Arctic sea 'could be ice free by 2015'

The Indian Express , Thursday, November 10, 2011
Correspondent : Agencies
Arctic Sea could be ice free by the summer of 2015, a leading ocean expert in Britain has claimed.

According to Prof Peter Wadhams of Cambridge University, the ice that forms over the Arctic sea is shrinking so rapidly that it may vanish altogether in four years' time, destroying the natural habitat of animals like polar bears.

The mass of ice between northern Russia, Canada and Greenland waxes and wanes with the seasons, currently reaching a minimum size of about four million square kilometres.

Most models, including the latest estimates by the Inter-governmental Panel on Climate Change (IPCC), track the decline in the area covered by ice in recent years to predict the rate at which it will deteriorate.
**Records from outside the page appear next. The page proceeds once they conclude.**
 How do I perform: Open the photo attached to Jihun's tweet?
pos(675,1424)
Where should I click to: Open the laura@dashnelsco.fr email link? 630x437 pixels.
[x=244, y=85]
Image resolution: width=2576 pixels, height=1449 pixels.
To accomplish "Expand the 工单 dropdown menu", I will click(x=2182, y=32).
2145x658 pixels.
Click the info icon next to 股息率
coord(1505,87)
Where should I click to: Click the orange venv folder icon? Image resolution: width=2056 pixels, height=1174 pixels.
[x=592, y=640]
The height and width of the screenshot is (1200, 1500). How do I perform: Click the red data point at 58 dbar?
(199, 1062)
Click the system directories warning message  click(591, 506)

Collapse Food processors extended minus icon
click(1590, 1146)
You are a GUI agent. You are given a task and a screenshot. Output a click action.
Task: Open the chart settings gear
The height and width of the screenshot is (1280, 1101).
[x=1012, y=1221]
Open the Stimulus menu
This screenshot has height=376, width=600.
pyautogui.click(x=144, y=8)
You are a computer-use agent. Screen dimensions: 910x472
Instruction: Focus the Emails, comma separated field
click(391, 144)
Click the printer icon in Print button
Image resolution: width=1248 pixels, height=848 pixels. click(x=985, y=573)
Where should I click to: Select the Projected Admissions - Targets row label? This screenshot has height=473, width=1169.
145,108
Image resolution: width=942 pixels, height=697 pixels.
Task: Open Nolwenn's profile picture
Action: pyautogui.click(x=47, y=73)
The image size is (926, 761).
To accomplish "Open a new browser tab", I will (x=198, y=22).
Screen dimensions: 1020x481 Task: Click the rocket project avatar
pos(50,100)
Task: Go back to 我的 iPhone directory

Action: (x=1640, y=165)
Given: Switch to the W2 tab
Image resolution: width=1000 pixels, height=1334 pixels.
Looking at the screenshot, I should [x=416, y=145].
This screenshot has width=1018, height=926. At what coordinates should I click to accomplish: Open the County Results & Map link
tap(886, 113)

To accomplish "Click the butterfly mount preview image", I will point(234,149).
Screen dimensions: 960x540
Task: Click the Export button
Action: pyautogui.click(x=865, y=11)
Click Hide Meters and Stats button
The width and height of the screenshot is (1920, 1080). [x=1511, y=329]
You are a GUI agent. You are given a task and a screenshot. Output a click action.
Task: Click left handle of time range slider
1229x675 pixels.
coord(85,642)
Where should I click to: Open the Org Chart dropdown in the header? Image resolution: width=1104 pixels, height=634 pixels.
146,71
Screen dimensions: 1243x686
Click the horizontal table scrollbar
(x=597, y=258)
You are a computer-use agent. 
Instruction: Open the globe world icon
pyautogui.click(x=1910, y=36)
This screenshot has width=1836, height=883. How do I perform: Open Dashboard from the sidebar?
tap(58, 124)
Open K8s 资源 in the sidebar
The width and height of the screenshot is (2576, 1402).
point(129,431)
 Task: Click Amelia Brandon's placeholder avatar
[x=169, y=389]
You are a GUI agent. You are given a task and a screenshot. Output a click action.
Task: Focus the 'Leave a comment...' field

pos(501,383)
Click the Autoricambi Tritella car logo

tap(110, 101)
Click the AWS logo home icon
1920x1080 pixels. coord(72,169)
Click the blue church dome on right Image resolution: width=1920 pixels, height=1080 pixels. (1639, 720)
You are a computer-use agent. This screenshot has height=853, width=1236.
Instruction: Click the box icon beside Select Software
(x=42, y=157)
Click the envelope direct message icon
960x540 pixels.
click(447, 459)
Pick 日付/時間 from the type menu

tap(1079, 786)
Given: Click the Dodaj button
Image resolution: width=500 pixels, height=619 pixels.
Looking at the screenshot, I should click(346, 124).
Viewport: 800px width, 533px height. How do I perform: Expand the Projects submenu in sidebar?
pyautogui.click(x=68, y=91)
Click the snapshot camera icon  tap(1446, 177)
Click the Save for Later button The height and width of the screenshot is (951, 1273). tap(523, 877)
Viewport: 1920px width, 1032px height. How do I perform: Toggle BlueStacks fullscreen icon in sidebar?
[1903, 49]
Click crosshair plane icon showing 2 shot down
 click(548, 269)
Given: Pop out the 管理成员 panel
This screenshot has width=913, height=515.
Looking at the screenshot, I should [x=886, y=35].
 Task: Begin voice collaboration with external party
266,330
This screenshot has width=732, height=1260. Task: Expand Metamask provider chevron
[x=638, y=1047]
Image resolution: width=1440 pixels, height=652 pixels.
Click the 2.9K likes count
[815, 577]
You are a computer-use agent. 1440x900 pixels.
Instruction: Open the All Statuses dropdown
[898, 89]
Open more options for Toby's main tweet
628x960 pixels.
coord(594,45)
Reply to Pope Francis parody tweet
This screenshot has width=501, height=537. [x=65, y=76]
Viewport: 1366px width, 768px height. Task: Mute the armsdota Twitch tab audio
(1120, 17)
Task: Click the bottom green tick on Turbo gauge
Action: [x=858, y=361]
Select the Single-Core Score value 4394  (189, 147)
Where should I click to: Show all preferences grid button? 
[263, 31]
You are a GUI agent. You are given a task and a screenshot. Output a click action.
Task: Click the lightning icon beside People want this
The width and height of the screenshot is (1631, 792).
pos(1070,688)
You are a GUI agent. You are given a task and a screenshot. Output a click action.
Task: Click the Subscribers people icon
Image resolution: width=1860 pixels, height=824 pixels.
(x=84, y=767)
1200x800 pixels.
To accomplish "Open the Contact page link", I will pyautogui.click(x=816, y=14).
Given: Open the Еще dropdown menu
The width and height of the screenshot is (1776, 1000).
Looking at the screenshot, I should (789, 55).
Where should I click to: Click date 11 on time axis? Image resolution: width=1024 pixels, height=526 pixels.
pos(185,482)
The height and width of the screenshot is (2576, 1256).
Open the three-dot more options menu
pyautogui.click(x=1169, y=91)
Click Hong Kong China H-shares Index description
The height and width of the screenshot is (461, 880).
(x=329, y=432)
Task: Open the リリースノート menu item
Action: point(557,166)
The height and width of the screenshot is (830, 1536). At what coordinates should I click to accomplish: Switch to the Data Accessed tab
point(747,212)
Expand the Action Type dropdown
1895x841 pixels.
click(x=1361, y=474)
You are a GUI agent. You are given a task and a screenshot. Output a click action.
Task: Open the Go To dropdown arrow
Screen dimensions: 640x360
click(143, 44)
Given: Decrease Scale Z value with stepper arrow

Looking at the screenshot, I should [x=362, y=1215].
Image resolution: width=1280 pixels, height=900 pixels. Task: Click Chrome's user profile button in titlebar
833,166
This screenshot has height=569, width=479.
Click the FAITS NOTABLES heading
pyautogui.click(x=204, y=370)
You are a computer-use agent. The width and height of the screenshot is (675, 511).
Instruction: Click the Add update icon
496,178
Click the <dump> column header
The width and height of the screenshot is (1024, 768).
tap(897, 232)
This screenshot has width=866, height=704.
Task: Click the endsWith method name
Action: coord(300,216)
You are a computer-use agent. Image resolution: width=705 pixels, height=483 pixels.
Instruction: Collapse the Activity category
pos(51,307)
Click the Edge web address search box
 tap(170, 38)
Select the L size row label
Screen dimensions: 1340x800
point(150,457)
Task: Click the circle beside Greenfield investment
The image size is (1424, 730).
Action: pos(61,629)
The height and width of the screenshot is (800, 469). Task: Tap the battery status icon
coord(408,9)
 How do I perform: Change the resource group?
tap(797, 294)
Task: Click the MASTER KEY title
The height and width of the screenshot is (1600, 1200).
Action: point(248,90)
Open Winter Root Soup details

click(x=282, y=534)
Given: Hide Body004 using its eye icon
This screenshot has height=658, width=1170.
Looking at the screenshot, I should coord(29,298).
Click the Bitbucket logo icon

But citing research compiled by Dr Wieslaw Maslowski, a researcher from the American Naval Postgraduate School, Prof Wadhams said that such predictions failed to spot how quickly climate change is causing the ice to thin.

While the IPCC suggests the ice will remain in place until the 2030s, Dr Maslowski's study also takes into account the rate at which it is thinning and calculates that it will vanish much more quickly, 'The Daily Telegraph' reported.

Dr Maslowski's model, along with his claim that the Arctic sea ice is in a "death spiral", were controversial but Prof Wadhams, a leading authority on the polar regions, said the calculations had him "pretty much persuaded."

Prof Wadhams said, "His (model) is the most extreme but he is also the best modeller around. It is really showing the fall-off in ice volume is so fast that it is going to bring us to zero very quickly. 2015 is a very serious prediction, and I think I'm pretty much persuaded that's when it'll happen."

The ice would come back the following winter but its absence in summer would encourage more shipping and oil exploration in the Arctic and could threaten native species, he said.

While polar bears hibernate on land in the winter, they move onto the ice in the spring to hunt.

Prof Wadhams said, "The obvious case that everybody points to is the polar bear, and that obviously would either become extinct or it could be that they will go back to hunting on land."